问题
I noticed some strange behaviour when reading a file by line. If the file ends with \n
(empty line), it may be skipped...but not always, and I don't see what makes it be skipped or not.
I wrote this little function splitting a string into lines to reproduce the issue easily:
std::vector<std::string> SplitLines( const std::string& inputStr )
{
std::vector<std::string> lines;
std::stringstream str;
str << inputStr;
std::string sContent;
while ( std::getline( str, sContent ) )
{
lines.push_back( sContent );
}
return lines;
}
When I test it (http://cpp.sh/72dgw), I get those outputs:
(1) "a\nb" was splitted to 2 line(s):"a" "b"

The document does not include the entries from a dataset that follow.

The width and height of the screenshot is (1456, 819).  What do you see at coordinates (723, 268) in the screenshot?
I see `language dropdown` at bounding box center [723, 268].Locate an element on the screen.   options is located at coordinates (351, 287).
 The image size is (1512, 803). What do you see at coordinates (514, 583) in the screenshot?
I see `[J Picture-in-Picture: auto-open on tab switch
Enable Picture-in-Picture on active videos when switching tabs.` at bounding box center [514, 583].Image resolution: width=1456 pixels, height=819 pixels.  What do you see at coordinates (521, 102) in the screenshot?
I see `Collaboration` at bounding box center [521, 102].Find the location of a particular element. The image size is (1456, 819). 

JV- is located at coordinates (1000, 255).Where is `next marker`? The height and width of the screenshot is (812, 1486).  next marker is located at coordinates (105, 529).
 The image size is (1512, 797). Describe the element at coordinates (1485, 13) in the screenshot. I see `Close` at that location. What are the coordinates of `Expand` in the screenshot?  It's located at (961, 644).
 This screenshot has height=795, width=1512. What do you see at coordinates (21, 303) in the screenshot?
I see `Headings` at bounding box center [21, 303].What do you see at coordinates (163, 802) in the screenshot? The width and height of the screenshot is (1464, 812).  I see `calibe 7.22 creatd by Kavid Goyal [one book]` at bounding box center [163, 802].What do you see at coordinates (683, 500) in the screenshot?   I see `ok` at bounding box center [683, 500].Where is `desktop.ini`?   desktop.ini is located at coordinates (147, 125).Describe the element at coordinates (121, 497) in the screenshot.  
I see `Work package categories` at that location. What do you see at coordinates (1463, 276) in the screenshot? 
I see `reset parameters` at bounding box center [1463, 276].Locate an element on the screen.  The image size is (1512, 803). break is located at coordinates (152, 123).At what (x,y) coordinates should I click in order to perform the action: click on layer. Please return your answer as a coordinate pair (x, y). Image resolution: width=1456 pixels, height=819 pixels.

(2) "a" was splitted to 1 line(s):"a"
(3) "" was splitted to 0 line(s):
(4) "\n" was splitted to 1 line(s):""
(5) "\n\n" was splitted to 2 line(s):"" ""
(6) "\nb\n" was splitted to 2 line(s):"" "b"
(7) "a\nb\n" was splitted to 2 line(s):"a" "b"
(8) "a\nb\n\n" was splitted to 3 line(s):"a" "b" ""
So last \n
is skipped for case (6), (7) and (8), fine. But why it's not for (4) and (5) then?
What's the rational behind this behaviour?
回答1:
There is an interesting post that quicky mentioned this "strange" behaviour: getline() sets failbit and skips last line
As menioned by Rob's answer, \n
is a terminator (that's actually why it's names End Of Line), not a separator, meaning that lines are defined as "ending by a '\n'", not as being "separated by a '\n'".
It was unclear to me how this answered the question, but it actually does. Reformulating as below, it becomes clear as water:
If your content counts x
occurences of '\n', then you'll end up with x
lines, or x+1
if there is some extra non '\n' characters at the end of the file.
(1) "a\nb" splitted to 2 line(s):"a" "b" (1 EOL + extra characters = 2 lines)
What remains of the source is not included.